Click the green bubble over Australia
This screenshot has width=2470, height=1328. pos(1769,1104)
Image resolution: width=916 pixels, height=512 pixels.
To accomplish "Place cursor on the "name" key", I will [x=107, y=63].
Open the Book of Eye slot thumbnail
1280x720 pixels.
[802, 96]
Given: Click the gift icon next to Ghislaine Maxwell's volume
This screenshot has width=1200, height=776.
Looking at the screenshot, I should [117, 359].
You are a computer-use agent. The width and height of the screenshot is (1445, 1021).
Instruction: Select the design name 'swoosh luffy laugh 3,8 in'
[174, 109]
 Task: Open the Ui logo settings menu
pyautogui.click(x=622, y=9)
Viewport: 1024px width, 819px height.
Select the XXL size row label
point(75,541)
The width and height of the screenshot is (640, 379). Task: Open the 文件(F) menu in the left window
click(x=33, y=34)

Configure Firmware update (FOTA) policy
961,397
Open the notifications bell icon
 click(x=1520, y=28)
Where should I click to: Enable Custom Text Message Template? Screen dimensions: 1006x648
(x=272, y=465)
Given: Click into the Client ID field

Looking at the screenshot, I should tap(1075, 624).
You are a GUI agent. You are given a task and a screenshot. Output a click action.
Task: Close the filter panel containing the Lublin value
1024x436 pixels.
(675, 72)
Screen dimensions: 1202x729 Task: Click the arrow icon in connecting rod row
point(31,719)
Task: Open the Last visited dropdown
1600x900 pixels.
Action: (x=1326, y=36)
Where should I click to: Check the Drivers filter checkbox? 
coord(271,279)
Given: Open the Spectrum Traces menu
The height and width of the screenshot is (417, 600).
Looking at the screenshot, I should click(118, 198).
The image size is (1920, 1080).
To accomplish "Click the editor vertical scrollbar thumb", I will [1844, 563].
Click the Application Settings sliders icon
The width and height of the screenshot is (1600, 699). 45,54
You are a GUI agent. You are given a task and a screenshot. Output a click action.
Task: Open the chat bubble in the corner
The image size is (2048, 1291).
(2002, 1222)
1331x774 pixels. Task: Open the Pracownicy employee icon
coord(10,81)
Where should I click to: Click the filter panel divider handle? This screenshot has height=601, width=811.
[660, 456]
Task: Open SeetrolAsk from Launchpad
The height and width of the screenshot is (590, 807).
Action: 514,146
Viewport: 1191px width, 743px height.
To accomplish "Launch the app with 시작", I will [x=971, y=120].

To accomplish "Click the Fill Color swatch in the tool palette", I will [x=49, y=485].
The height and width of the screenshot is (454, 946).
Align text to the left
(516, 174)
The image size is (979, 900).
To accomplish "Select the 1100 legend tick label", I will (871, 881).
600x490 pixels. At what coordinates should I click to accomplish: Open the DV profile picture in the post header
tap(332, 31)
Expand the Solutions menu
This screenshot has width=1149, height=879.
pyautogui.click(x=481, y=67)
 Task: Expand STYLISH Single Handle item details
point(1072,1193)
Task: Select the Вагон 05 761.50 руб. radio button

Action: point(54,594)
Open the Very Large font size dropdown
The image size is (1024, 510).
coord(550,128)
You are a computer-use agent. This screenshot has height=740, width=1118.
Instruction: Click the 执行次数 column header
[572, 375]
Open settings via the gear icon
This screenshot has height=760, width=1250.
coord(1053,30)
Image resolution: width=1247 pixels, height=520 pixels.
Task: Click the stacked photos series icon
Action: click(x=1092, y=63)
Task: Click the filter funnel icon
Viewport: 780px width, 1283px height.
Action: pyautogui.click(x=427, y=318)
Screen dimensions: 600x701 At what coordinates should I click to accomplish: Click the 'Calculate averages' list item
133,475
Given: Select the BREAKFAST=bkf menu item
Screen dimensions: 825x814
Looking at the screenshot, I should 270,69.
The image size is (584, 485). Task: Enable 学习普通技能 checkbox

####

### [SHORT EXERCISE]
Extract each line from the entries above that contains the word "menu".

### [CORRECT RESULT]
 Task: Open the Ui logo settings menu
The width and height of the screenshot is (640, 379). Task: Open the 文件(F) menu in the left window
Given: Open the Spectrum Traces menu
Expand the Solutions menu
Given: Select the BREAKFAST=bkf menu item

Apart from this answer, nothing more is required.